O fenômeno afetou principalmente regiões próximas ao Ártico, com destaque para a península de Kamchatka, onde cidades inteiras ficaram praticamente cobertas por um espesso manto branco. A quantidade de neve acumulada superou a média histórica para o período, causando transtornos severos à população.
Com o avanço da nevasca, o transporte público foi interrompido, estradas foram bloqueadas e escolas precisaram suspender as atividades. Em vários pontos, equipes de emergência atuaram sem parar para remover a neve, liberar vias e evitar acidentes, principalmente o desabamento de telhados e a queda de grandes blocos de gelo.
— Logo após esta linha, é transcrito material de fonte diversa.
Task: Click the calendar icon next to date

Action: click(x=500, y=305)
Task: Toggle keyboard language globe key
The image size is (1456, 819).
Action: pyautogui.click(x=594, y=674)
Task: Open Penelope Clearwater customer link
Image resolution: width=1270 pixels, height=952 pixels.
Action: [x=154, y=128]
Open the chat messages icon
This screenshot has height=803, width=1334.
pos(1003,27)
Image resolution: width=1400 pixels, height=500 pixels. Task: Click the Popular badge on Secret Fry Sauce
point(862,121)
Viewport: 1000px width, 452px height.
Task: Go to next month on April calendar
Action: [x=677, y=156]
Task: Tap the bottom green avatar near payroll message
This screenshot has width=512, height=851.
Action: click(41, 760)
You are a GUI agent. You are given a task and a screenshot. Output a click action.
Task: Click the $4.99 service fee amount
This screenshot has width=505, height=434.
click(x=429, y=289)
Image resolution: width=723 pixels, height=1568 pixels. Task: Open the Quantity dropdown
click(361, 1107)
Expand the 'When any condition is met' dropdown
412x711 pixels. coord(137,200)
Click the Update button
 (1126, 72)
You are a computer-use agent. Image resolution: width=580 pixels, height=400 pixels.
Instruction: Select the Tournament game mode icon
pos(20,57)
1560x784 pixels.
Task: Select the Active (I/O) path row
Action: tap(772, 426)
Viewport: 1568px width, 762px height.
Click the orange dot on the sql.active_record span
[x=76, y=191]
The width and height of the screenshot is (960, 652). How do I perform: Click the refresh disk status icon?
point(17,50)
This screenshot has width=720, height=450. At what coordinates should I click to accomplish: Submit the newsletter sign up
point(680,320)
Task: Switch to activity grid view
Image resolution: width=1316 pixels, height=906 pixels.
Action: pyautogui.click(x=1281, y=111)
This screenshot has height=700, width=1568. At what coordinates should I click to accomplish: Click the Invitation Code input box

Autoridades locais decretaram estado de emergência em áreas mais afetadas. Pelo menos duas mortes foram confirmadas em decorrência de acidentes relacionados ao acúmulo de neve e gelo, reforçando o risco que eventos climáticos extremos representam para a segurança da população.
Especialistas explicam que a intensidade da nevasca está ligada a sistemas de baixa pressão combinados com massas de ar extremamente frio, criando condições ideais para precipitações prolongadas e volumosas. O resultado foi um evento classificado como excepcional, tanto pela duração quanto pela quantidade de neve acumulada.
Apesar de regiões do extremo leste russo estarem acostumadas a invernos rigorosos, moradores relataram que a atual nevasca ultrapassou qualquer parâmetro recente, exigindo uma mobilização inédita dos serviços públicos e da própria população para lidar com os impactos do frio extremo.
Exageros da IA
Com a circulação intensa de imagens nas redes sociais, nem todo vídeo compartilhado reflete fielmente a realidade. Algumas gravações usam edições, recortes fora de contexto ou até inteligência artificial para ampliar visualmente a gravidade do fenômeno, criando cenas que parecem irreais.
Embora a nevasca seja, de fato, histórica e severa, especialistas alertam para a importância de verificar a origem das imagens e confiar em informações divulgadas por fontes oficiais e veículos jornalísticos. Em tempos de IA avançada, o impacto visual pode enganar — e a desinformação se espalha tão rápido quanto a própria neve.